▶ TASKS
(1) Answer these questions using the update notes below, one line each, labeled to match:
(a) What are the new views and serializers designed to handle?
(b) Which names are given in parentheses for the new views and serializers?
(c) Which serializer provides both editing and deletion functionality?
(2) In the update notes below, rewrite the portion starting with "These updates introduce" and going on through "effectively at runtime.", swapping "OperationSerializer" for "ToolSerializer".

▶ SOURCE TEXT
──────

These updates introduce new views and serializers (create_tool, operate_tool) to handle different HTTP methods. The OperationSerializer provides both editing and deletion functionality. It also includes parameters for validating and handling exceptions more effectively at runtime.

──────

▶ SUPPLIED ENTRIES
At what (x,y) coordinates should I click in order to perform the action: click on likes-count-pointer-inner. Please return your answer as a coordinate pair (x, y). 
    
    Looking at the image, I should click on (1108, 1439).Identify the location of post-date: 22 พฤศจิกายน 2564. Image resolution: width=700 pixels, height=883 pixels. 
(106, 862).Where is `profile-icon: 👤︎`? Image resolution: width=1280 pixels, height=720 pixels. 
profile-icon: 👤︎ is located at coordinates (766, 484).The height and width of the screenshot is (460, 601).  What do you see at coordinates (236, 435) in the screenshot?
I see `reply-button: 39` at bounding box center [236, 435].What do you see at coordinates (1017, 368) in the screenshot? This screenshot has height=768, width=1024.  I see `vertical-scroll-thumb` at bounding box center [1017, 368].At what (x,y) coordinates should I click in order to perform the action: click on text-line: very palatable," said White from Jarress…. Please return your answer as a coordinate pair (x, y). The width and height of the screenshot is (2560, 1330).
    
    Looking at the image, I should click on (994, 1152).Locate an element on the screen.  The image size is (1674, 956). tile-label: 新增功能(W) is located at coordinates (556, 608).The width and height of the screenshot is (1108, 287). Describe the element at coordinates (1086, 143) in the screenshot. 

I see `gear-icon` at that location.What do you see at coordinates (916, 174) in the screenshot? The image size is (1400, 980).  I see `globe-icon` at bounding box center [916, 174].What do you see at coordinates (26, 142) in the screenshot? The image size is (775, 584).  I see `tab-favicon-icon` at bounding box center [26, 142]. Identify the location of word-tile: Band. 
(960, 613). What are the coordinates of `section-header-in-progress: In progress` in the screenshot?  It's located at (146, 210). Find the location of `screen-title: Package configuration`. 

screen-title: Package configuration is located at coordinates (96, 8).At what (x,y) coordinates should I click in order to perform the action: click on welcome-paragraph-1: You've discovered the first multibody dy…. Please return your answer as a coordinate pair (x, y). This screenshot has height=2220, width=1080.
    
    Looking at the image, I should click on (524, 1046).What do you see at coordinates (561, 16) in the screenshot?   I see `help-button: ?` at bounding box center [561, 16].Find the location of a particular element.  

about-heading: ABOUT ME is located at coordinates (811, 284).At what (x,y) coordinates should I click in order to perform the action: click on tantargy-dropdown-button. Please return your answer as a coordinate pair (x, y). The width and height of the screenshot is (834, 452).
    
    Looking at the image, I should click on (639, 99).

──────

▶ TASK RESULTS
(1)
(a) Different HTTP methods.
(b) create_tool and operate_tool.
(c) The OperationSerializer.

(2)
These updates introduce new views and serializers (create_tool, operate_tool) to handle different HTTP methods. The ToolSerializer provides both editing and deletion functionality. It also includes parameters for validating and handling exceptions more effectively at runtime.